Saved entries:
━━━━━━━━
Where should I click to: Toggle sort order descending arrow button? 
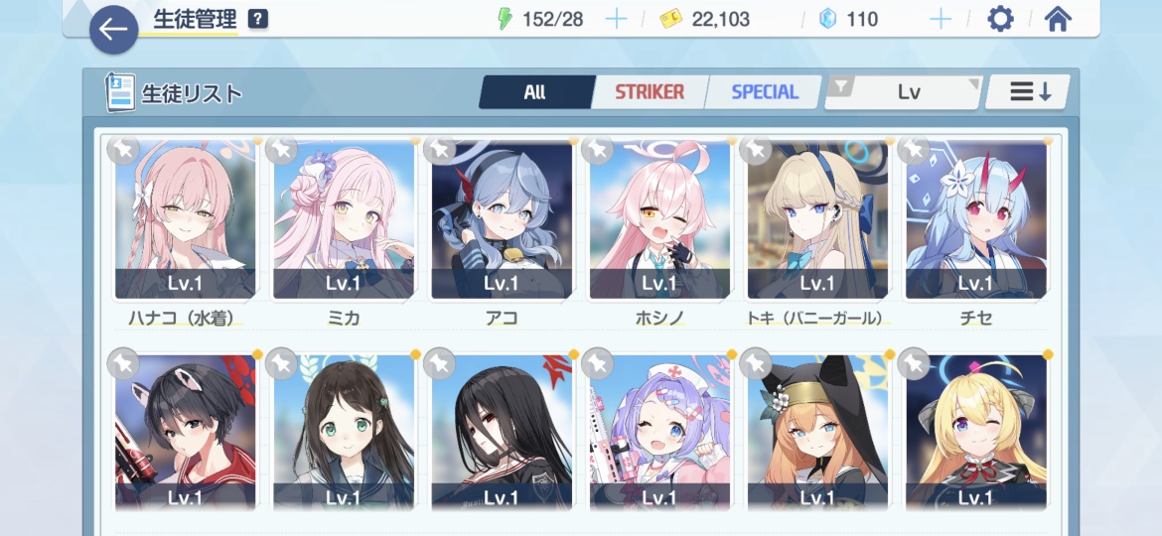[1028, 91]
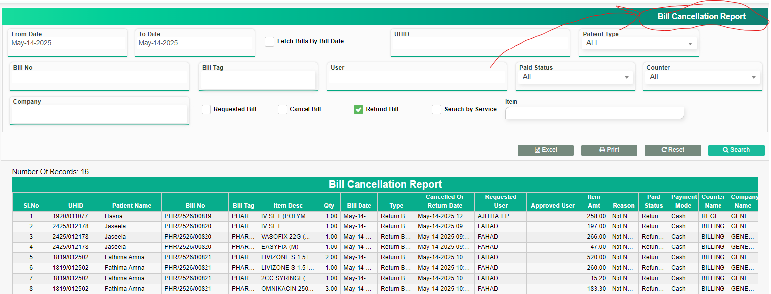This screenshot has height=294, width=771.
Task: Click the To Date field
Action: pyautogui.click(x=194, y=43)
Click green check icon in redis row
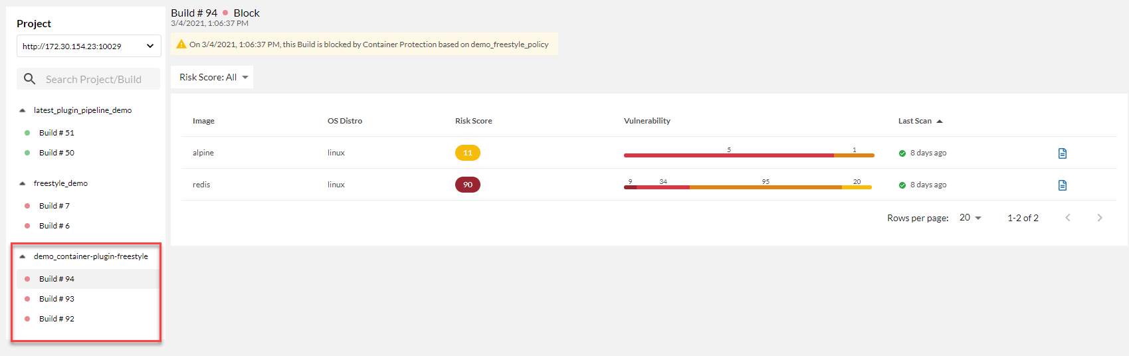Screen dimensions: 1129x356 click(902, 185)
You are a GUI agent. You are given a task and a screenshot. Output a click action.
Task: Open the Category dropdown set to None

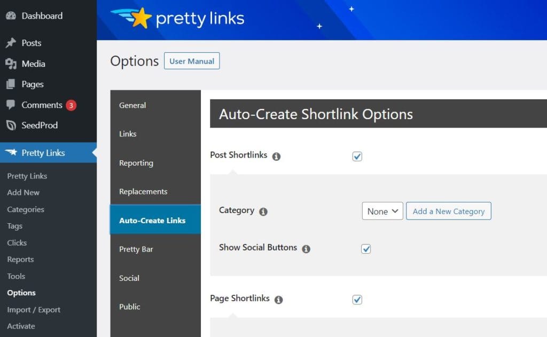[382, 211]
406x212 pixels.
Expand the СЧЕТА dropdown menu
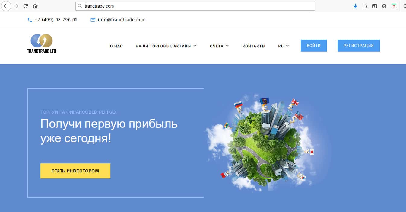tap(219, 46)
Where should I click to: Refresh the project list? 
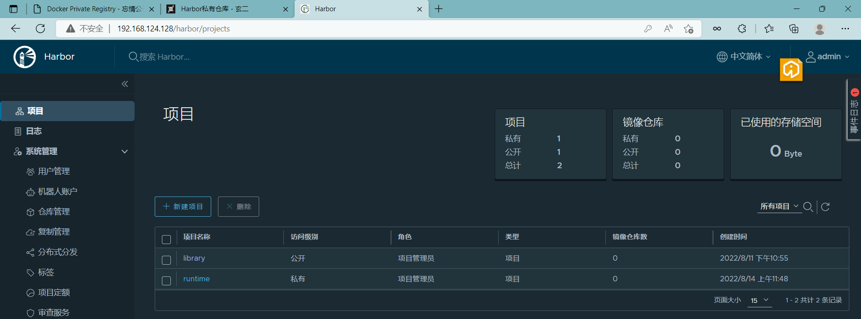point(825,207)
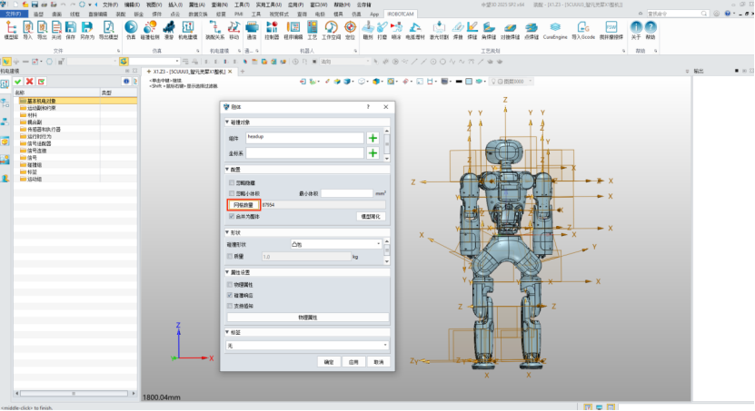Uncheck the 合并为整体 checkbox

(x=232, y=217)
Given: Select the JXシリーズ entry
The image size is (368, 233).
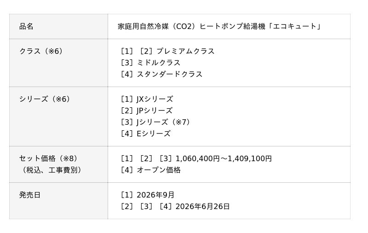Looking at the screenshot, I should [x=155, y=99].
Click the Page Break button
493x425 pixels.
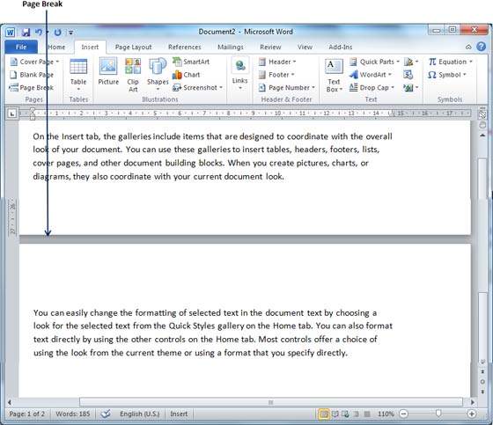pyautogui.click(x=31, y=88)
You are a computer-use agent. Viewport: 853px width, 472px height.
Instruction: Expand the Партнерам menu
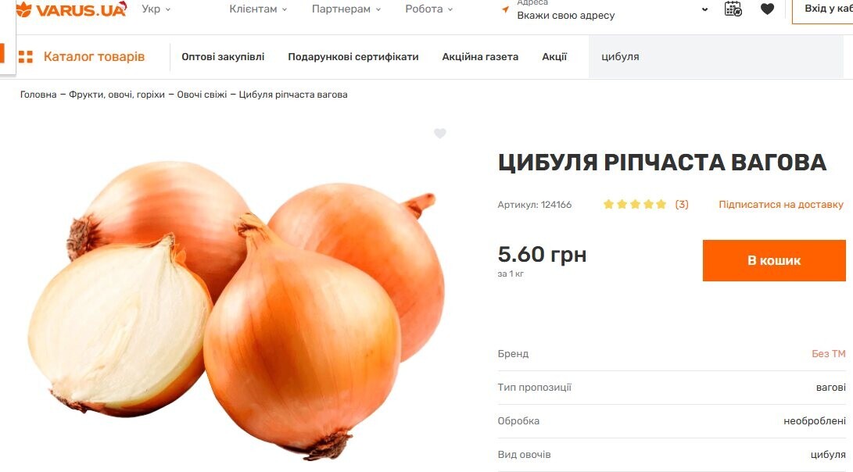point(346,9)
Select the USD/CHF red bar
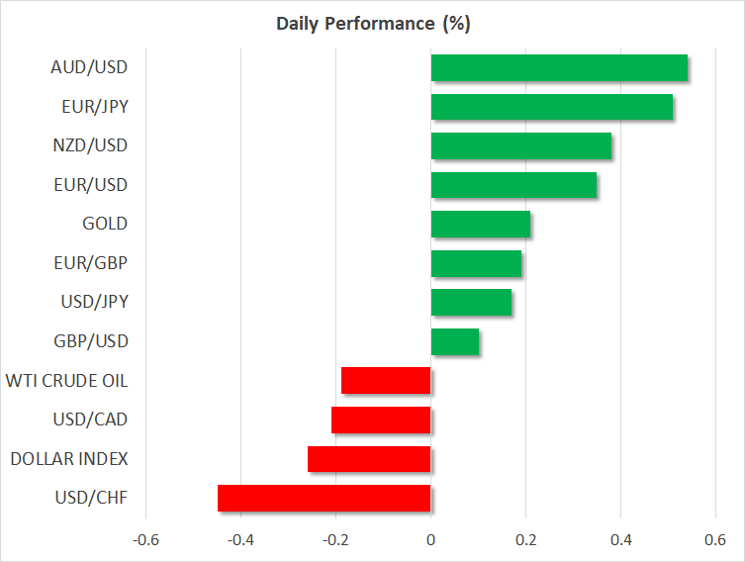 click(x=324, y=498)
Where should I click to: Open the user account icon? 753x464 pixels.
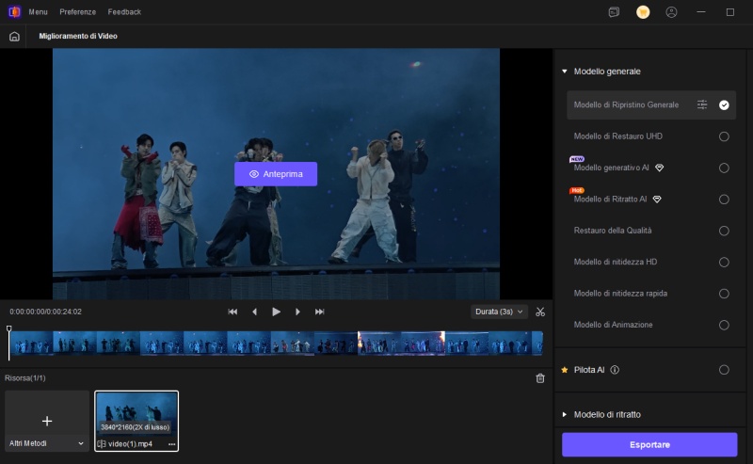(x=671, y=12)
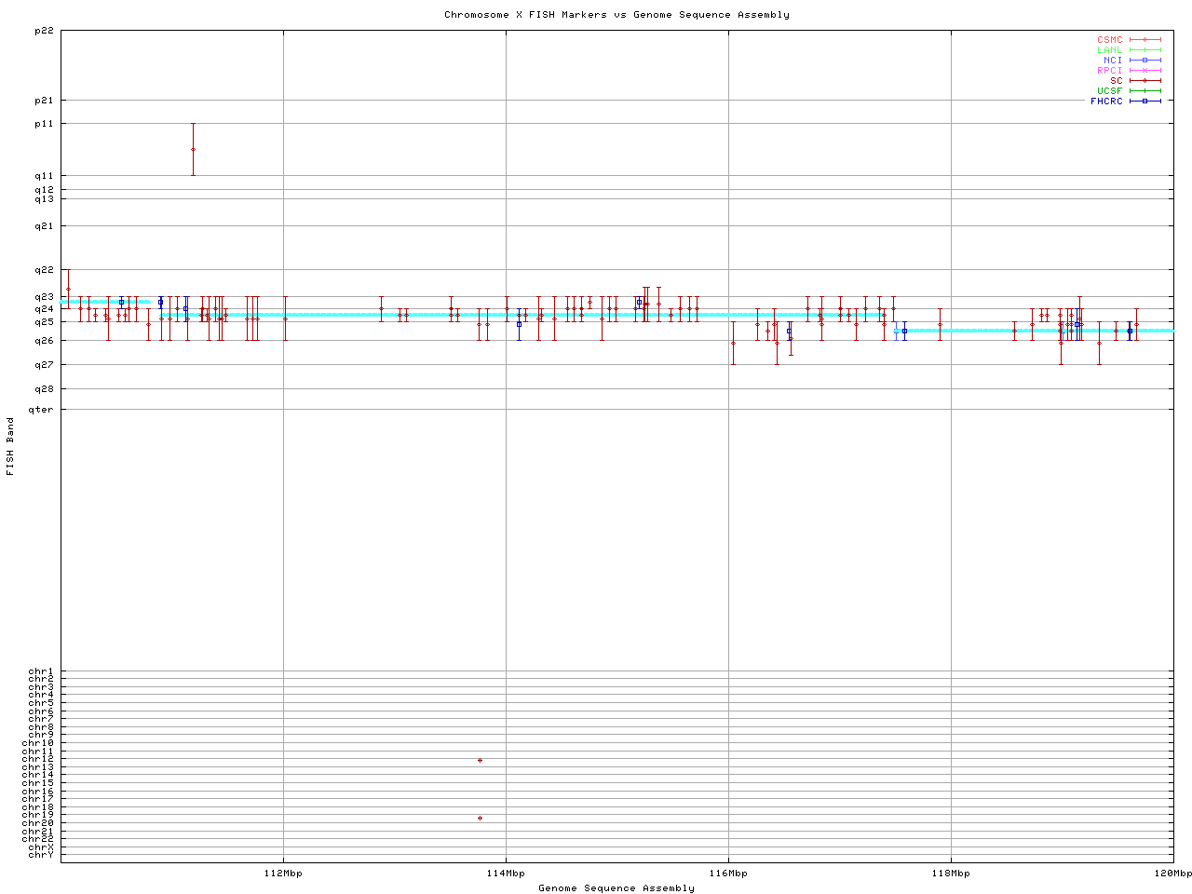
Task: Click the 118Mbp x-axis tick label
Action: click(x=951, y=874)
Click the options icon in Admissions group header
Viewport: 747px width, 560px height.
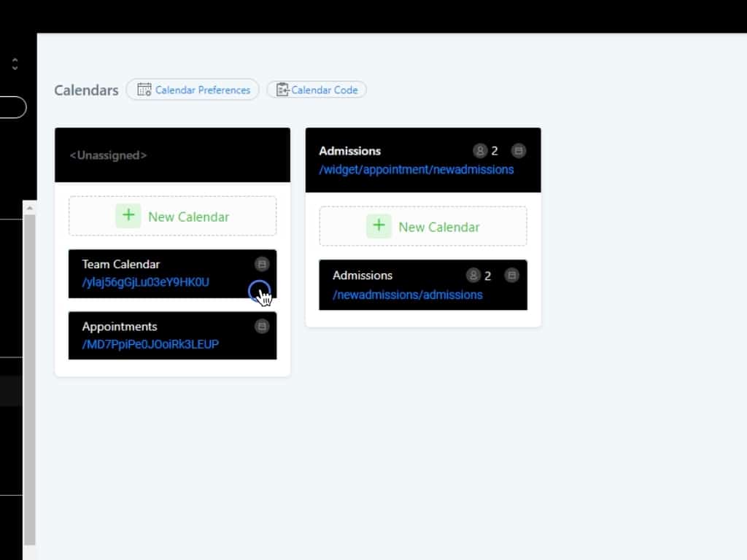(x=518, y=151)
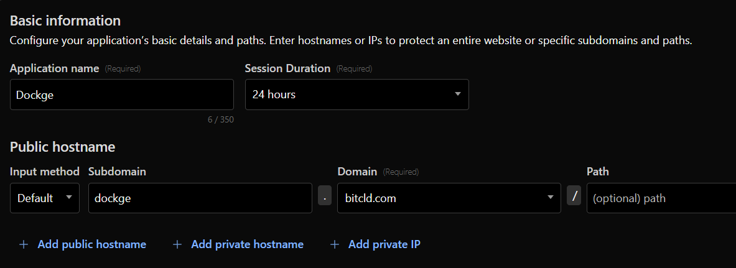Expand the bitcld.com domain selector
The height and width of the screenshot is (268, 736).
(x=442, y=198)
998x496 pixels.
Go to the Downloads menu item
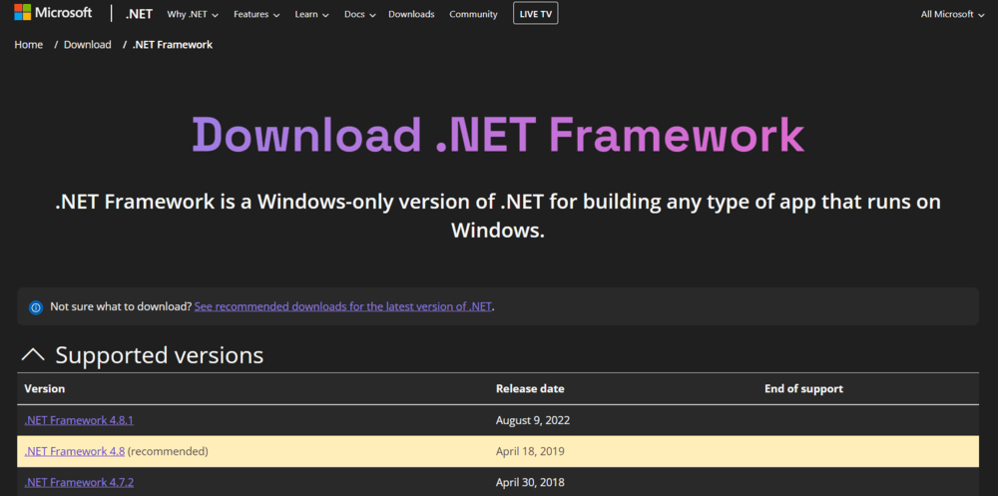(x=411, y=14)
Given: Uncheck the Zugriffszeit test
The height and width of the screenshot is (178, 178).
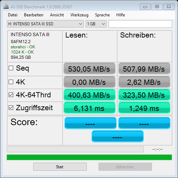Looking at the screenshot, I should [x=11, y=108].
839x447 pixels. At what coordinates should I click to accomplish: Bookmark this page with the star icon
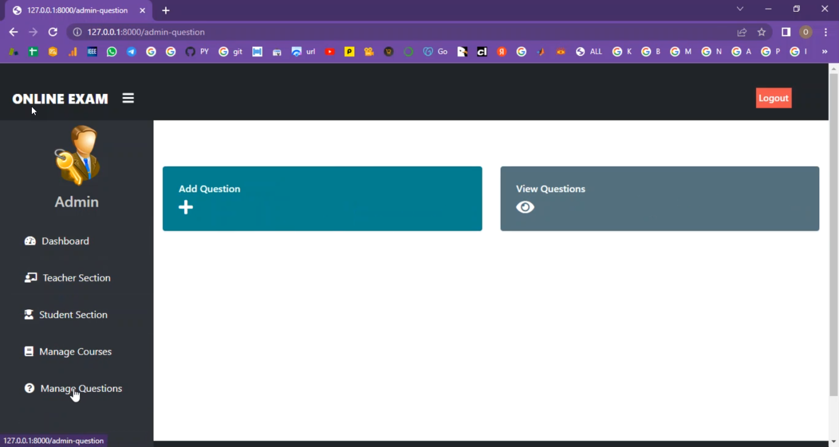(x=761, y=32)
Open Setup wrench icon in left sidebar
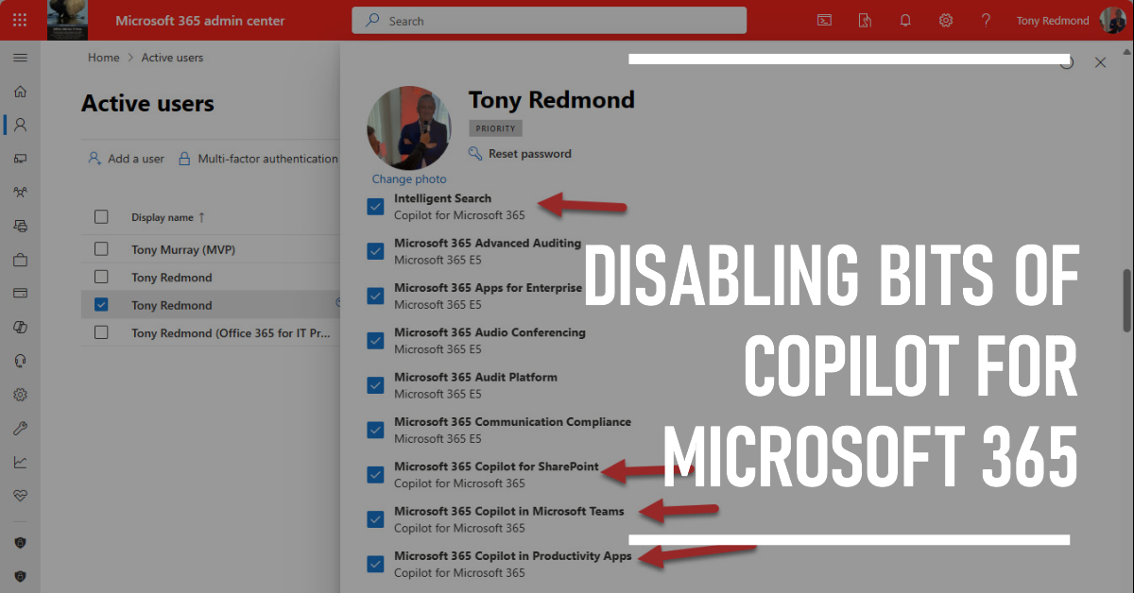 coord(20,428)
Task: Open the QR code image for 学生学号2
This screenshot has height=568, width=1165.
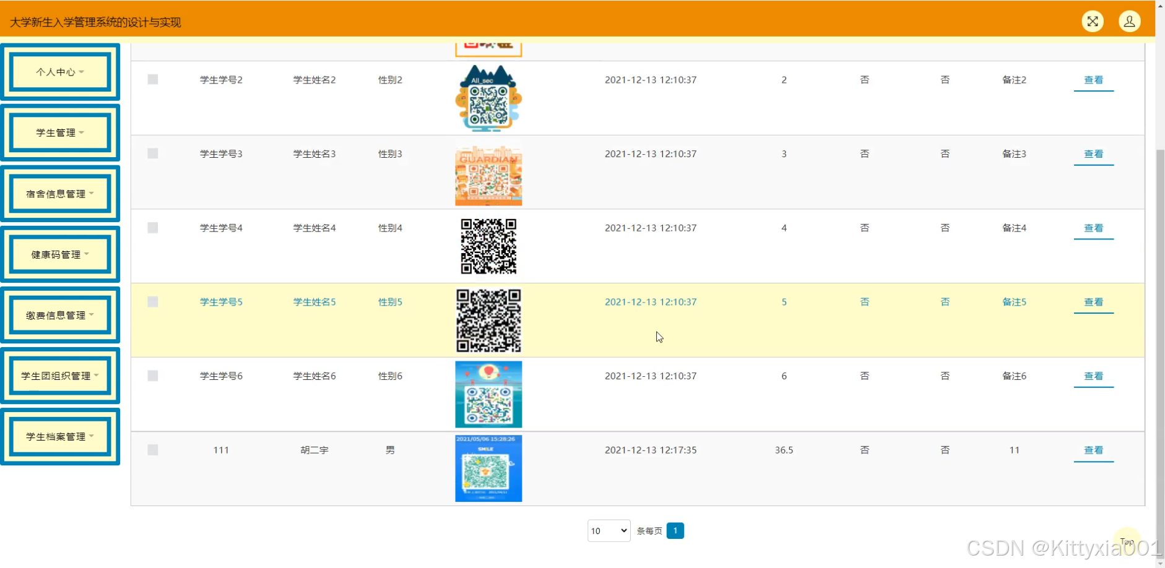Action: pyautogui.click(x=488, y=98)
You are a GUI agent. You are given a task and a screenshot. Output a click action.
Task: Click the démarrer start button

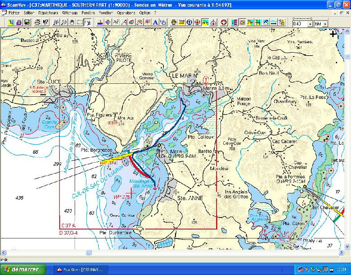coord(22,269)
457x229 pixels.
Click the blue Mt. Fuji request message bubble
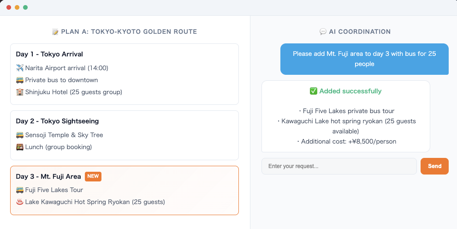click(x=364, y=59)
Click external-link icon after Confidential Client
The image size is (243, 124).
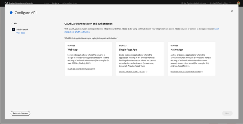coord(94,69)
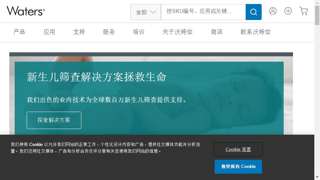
━━━━━━━━
→ **Task goal**:
With the pictures omitted, repeat the full set of records above exactly.

→ **Completed exercise**:
Where should I click to: Toggle sort order descending arrow button? 
[1028, 91]
This screenshot has height=294, width=771.
Task: Click the To Date field
Action: pyautogui.click(x=194, y=43)
Click green check icon in redis row
Screen dimensions: 1129x356 click(902, 185)
You are a GUI agent. You are given a task and a screenshot. Output a click action.
Task: Open the Category dropdown set to None

[382, 211]
406x212 pixels.
Expand the СЧЕТА dropdown menu
tap(219, 46)
Where should I click to: Refresh the project list? 
point(825,207)
Uncheck the 合并为整体 checkbox

(x=232, y=217)
Given: Select the JXシリーズ entry
The image size is (368, 233).
Looking at the screenshot, I should [x=155, y=99].
Click the Page Break button
493x425 pixels.
pyautogui.click(x=31, y=88)
You are a computer-use agent. Viewport: 853px width, 472px height.
Instruction: Expand the Партнерам menu
point(346,9)
Select the USD/CHF red bar
 click(x=324, y=498)
Where should I click to: Open the user account icon? 753x464 pixels.
(x=671, y=12)
Task: Click the 118Mbp x-axis tick label
Action: click(x=951, y=874)
Click the options icon in Admissions group header
Viewport: 747px width, 560px height.
(x=518, y=151)
Expand the bitcld.com domain selector
The height and width of the screenshot is (268, 736).
(x=442, y=198)
998x496 pixels.
Go to the Downloads menu item
(x=411, y=14)
Given: Uncheck the Zugriffszeit test
The height and width of the screenshot is (178, 178).
Looking at the screenshot, I should [x=11, y=108].
839x447 pixels. At what coordinates should I click to accomplish: Bookmark this page with the star icon
(x=761, y=32)
Open Setup wrench icon in left sidebar
 coord(20,428)
Task: Open the QR code image for 学生学号2
This screenshot has height=568, width=1165.
Action: pyautogui.click(x=488, y=98)
You are a GUI agent. You are given a task and a screenshot. Output a click action.
Task: Click the démarrer start button

coord(22,269)
457x229 pixels.
Click the blue Mt. Fuji request message bubble
click(x=364, y=59)
Click external-link icon after Confidential Client
The image size is (243, 124).
coord(94,69)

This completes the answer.